Source document start

Dancing Strictly
Wave you hands in the air,
‘cos no-one’s gonna stare…
As we all know, the British don’t like to make eye contact with strangers or sit next to them on trains. Unless of course, they’ve consumed a frothing vat of alcohol, in which case they will hug, kiss, lick, dry hump or assault anybody that happens to enter their blurry line of vision. Does this suggest to anybody else that we are a nation starved of affection, that all we really want to do is reach out and touch somebody, but we’re worried we might catch something? Why is it only through numbing our brains and having our faces go a bit wonky that we can gather the courage to express ourselves? To ask for love? And acceptance? And phone numbers?
I’m getting slightly off the point here. What I actually want to talk about is dancing. Dancing like nobody is watching, or if they are, that they are seriously impressed with what they are seeing. We British not only seem to need large quantities of alcohol to ignore our heritage and give in to our hormones, but also to do anything on the dance floor other than avoid it. However, a few BOGOF shots and suddenly everybody is at it. And everybody thinks they are brilliant at it. Marvellous!
But no matter how much cheap booze is consumed, some of us still struggle to perform. You may have guessed, I am one of these chosen few. Unfortunately, most of the clubs I’ve been to play the sort of music that gets the beautiful people onto the floor, wiggling their hotpant-clad rears like baboons on heat. I normally go home and have a Cup-a-Soup at this point in the evening.
If, like me, you find it difficult to have a good time in an establishment where everybody seems to know what they’re doing, rhythmically speaking, and in fact, the whole place reminds you of the set of a music video shoot, and you know that there is no way you’re cool enough to be there, and maybe you should just give it up, go home and have a good cry….WAIT! There is hope. Those who enjoy soullessly pursuing the next big thing, name-dropping and general showing off will probably sneer and keep moving. Balls to them. The clubs listed below are the ones I’ve found that play the kind of music you can dance exactly how you like to. Regardless of how much you might flail your arms, do the twist or just bounce about like a child on a Haribo high.
The Funky Fish, 19-23 Marine Parade, BN2 1TL
They say it themselves – “We’re not bothered about sexy surroundings, flashy lights, toilet attendants, or dress codes, we just want to have a rocking party with the best possible service we can provide to our customers.”

Source document end
Stored data start

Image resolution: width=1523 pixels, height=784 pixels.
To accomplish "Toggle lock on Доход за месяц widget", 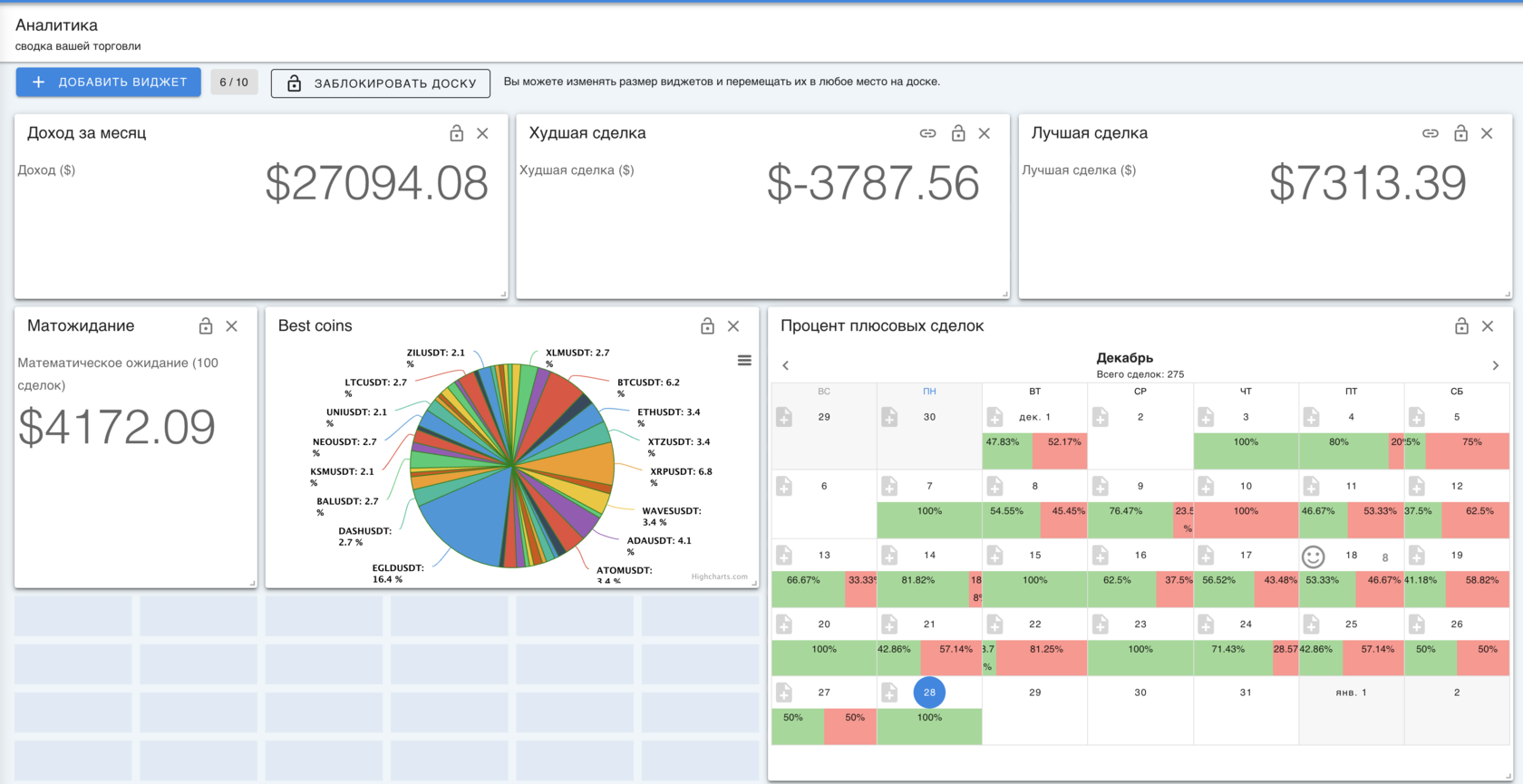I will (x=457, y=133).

Stored data end
Stored data start

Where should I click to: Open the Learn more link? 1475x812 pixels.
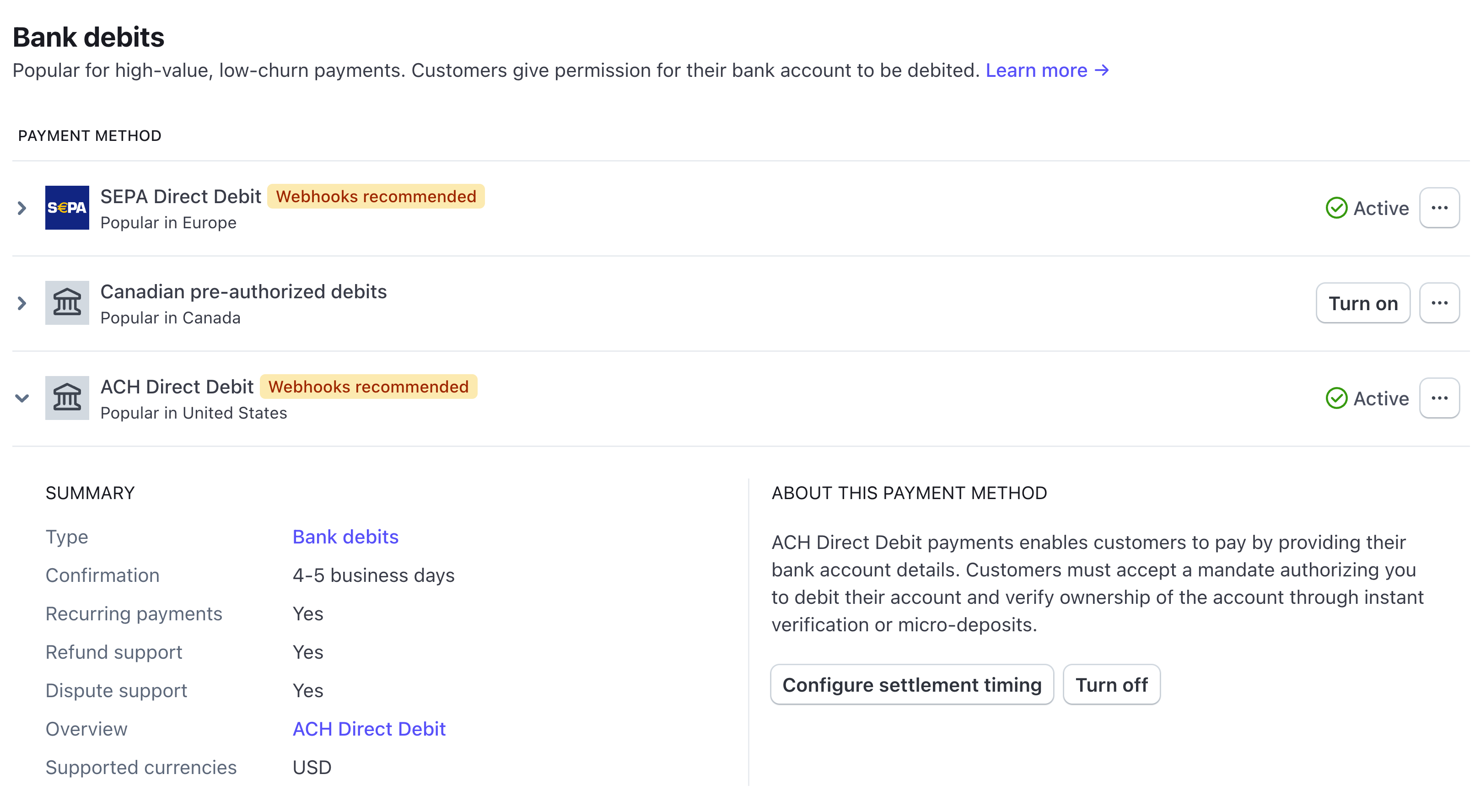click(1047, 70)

Stored data end

The tasks:
a. From the article on dancing, copy the stretch from "Dancing Strictly" through "And phone numbers?".
b. In the article on dancing, what is the address given for The Funky Fish?

Expected answers:
a.
Dancing Strictly
Wave you hands in the air,
‘cos no-one’s gonna stare…
As we all know, the British don’t like to make eye contact with strangers or sit next to them on trains. Unless of course, they’ve consumed a frothing vat of alcohol, in which case they will hug, kiss, lick, dry hump or assault anybody that happens to enter their blurry line of vision. Does this suggest to anybody else that we are a nation starved of affection, that all we really want to do is reach out and touch somebody, but we’re worried we might catch something? Why is it only through numbing our brains and having our faces go a bit wonky that we can gather the courage to express ourselves? To ask for love? And acceptance? And phone numbers?

b. 19-23 Marine Parade, BN2 1TL